One starter looms over the others in interest and calorie count: the Scotch egg ($9). The egg is wrapped up in sausage, battered, deep-fried and served with the yolk spilling out. It's an indulgence, but be warned: the Scotch egg plate is enormous and needs to be shared with four or five friends.
By comparison, meatballs in gravy ($10) are solidly savory but upstaged by more interesting tempura mushrooms on the side, and leek rings ($7) boldly retain the flavor of that underrated vegetable, but the batter falls off the leek at first bite.

The English-style banger is a sausage link so juicy that it’s fork-tender, standing out in both the classic bangers and mash main course ($14) and the sausage sampler appetizer ($15). That “wurst board” is a great starter, since it also includes a lamb sausage link with a red-peppery kick, addictive curried vegetables and horseradish-infused English-style mustard. IBK's mustard is flavorful but milder than the genuine article; in London, my dining companion would not have been able to eat a heaping spoonful all by itself.

The two best dinners are the bangers and the shepherd’s pie ($13). The latter is a rich, hearty beef and lamb stew topped with a “crust” of cheesy mashed potatoes. Its carrots, peas and other veggies retain their crispness even down at the bottom of the bowl. This will be a perfect wintertime meal, even if the side salad’s dressing is slightly too heavy on lemon.

On the other hand, fish and chips ($14) smelled and tasted a little too fishy on a Wednesday night visit, which made me wonder about freshness. Roast chicken for two, from a short list of sharing platters, is a tale of two dishes ($24). The side bowl of oyster mushrooms and other vegetables, tossed in tonkotsu ramen broth, is truly inspired. The chicken itself is juicy enough, but more or less all its flavor comes from Indian-style curry powder rubbed heavily on the skin.
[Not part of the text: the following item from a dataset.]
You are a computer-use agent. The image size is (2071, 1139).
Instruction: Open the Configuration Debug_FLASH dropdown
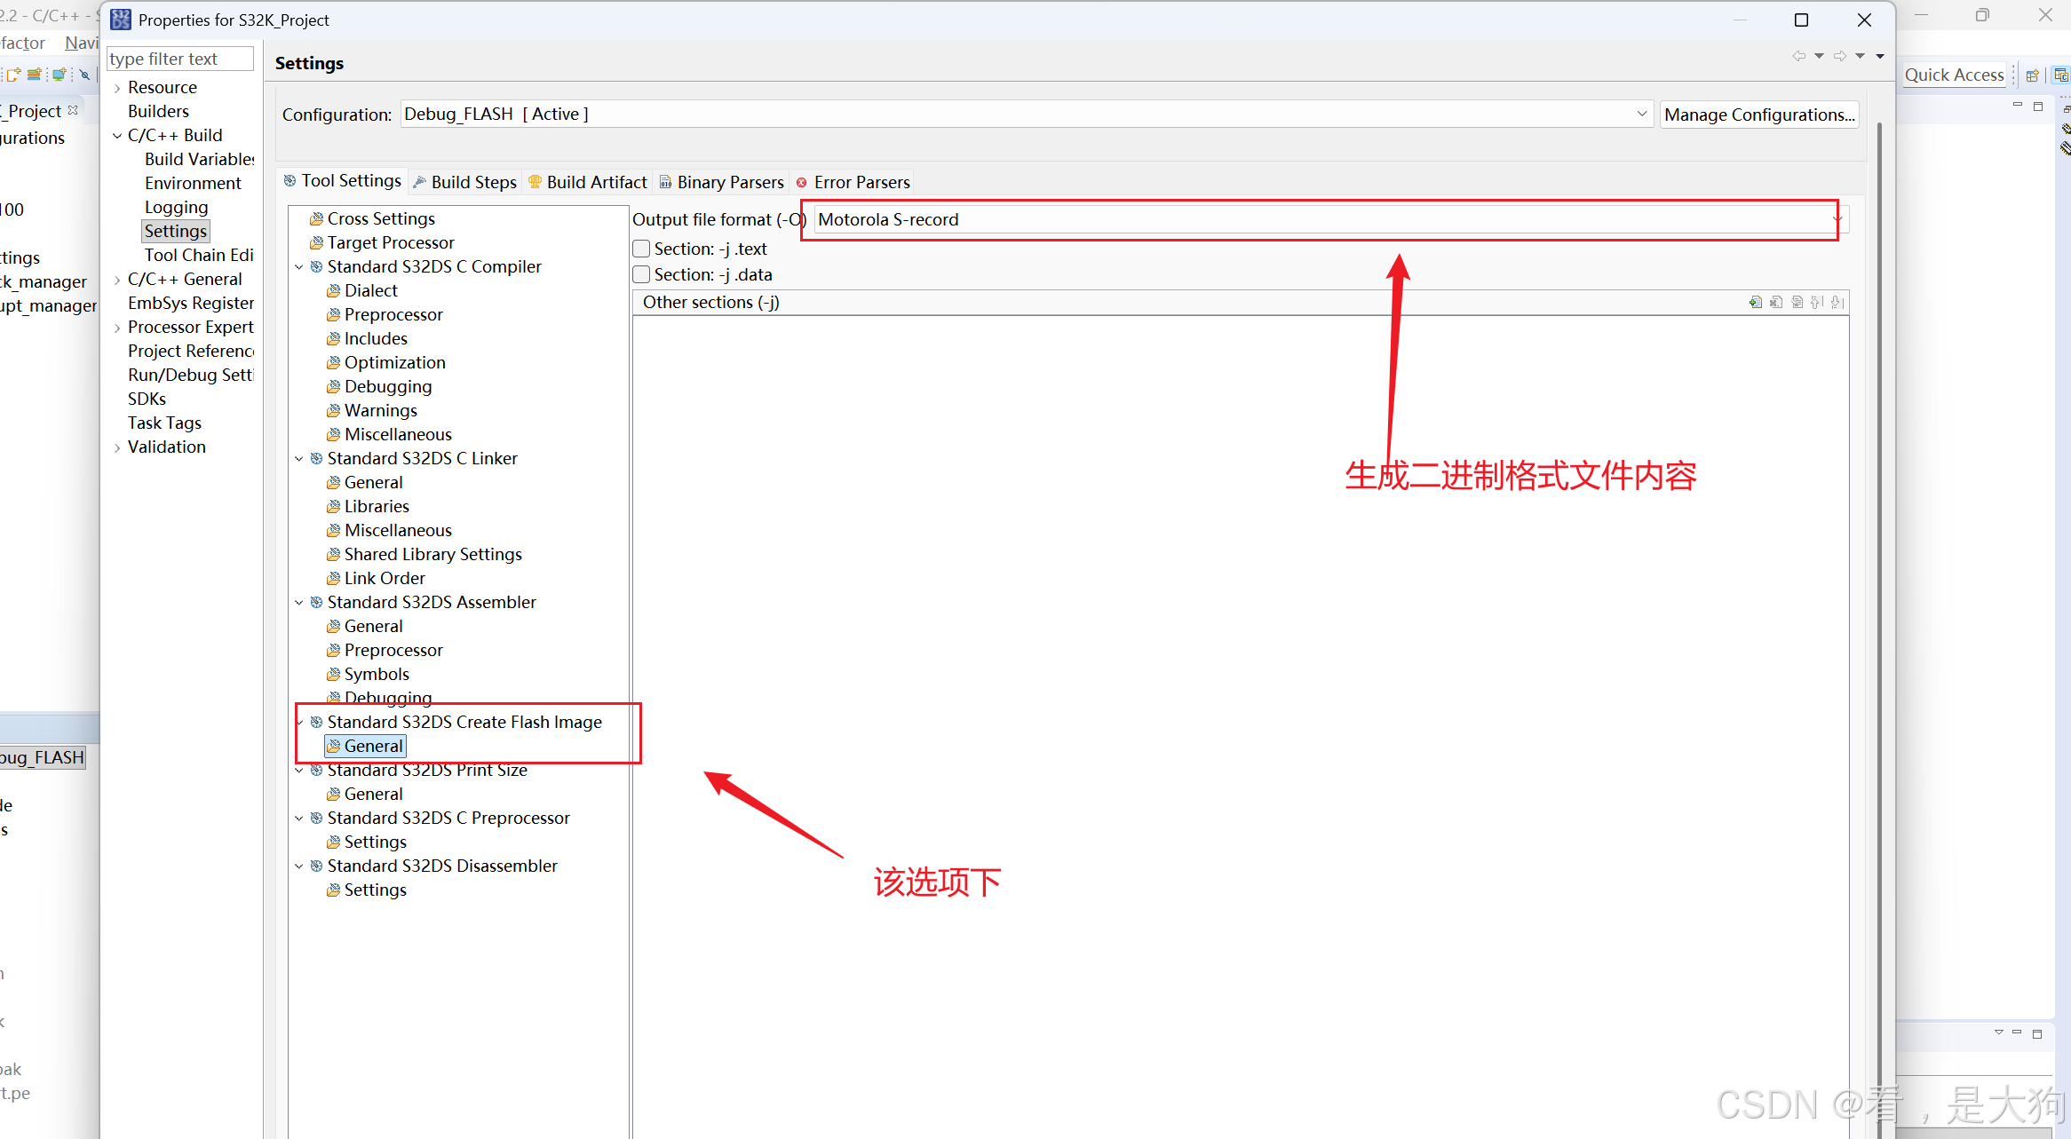[x=1641, y=114]
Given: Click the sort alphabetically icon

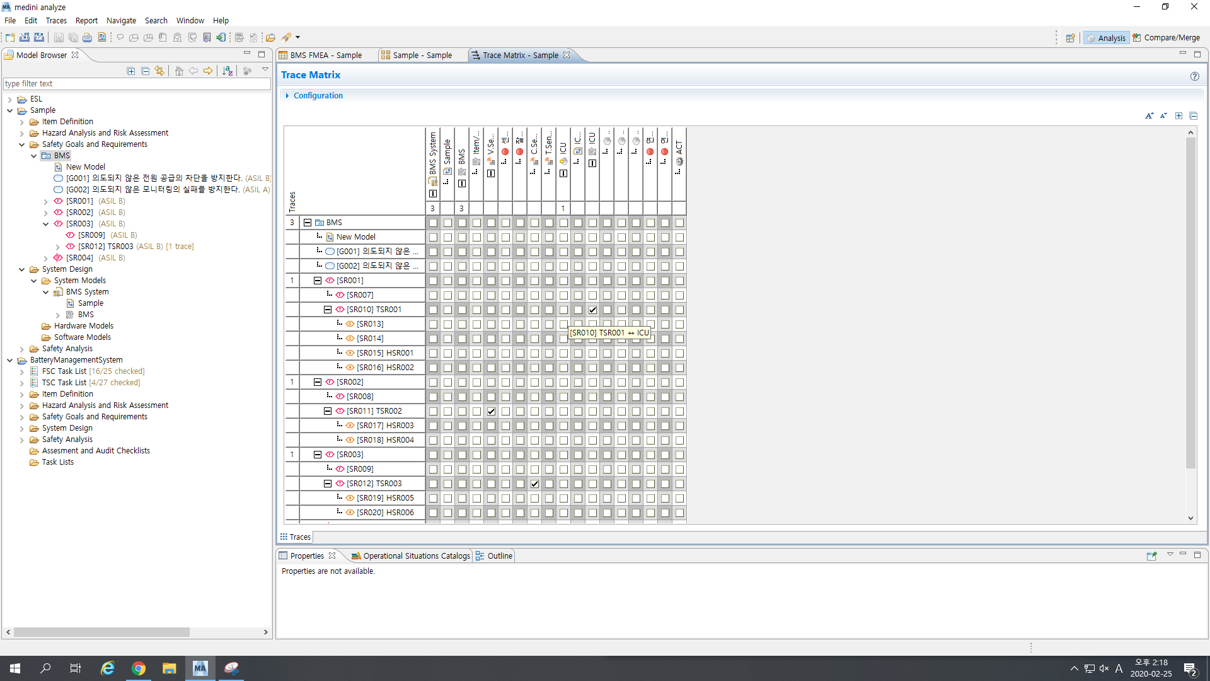Looking at the screenshot, I should (x=228, y=71).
This bird feels like a good idea which needs some more experimentation and testing to get right.

Rabbit pappardelle ($26) and pork knuckle ($18) are two mains that don’t taste as cool as they sound. “Knuckle” actually means a very solid if unremarkable slow-cooked shank on a bed of spaetzle. The meat is braised in IPA, but don't expect a hoppy taste. IBK's rabbit pasta uses a whole roasted rabbit leg; at Gemma, the same dish is served more sensibly with boneless meat, braised to avoid dryness. Gemma’s pasta sauce doesn’t impart a cloying sweet aftertaste, either.
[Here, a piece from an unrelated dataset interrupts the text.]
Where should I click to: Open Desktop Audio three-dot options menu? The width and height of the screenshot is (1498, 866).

My favorite dessert is the addictive chocolate custard, or pot de crème, with peanut brittle ($7). IBK’s sticky toffee pudding ($7), honoring probably Britain’s single best culinary invention, gets all the flavors right but is, blasphemously, not served hot. Oven-hot sticky toffee pudding, with ice cream melting rapidly on top, is frankly my favorite dessert on earth. IBK can reach that high bar with a simple fix.
Independent’s MVP is the full English breakfast ($15). A classic fry-up, as they call it in Blighty, is an artery-clogging plate of U.K. pride which can make even Texas heart chambers thud in terror. It calls for fried rashers of ham, fried eggs, buttered toast, a link or two of sausage, some form of queasily unhealthy starch, grilled tomatoes and a bizarre vegetable side, usually a puddle of baked beans.

While the Pecan Lodge brunch line snakes around the block, chef Dilda is jazzing up this classic. The age-old cross-Atlantic debate about what “bacon” means is resolved here by serving both kinds, the English thick ham and, in a sticky-sweet glaze, the peppery American strips. Dilda also lavishes attention on an accompaniment most pubs overlook, the bizarre side. At IBK, the baked beans are curried, adding a nice flavor twist, and they’re joined by a delightfully light tempura-battered oyster mushroom.
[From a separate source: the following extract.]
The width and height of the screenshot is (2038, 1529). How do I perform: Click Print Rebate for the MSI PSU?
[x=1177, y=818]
“To eat well in England,” Somerset Maugham once wrote, “you should have breakfast three times a day.” Maugham’s definition of eating well might terrify dietitians, and his advice might not be true of England anymore, but it’s a good rule of thumb at Independent Bar & Kitchen. In winter, shepherd’s pie will beckon, but until then, and until that sticky toffee pudding arrives piping-hot, this is one bar where the hangover cure beats the hangover cause.

Independent Bar & Kitchen
2712 Main St. 469-872-6860. Open Sunday-Wednesday 11:00 a.m. to midnight, Thursday to Saturday 11 a.m. to 2 a.m.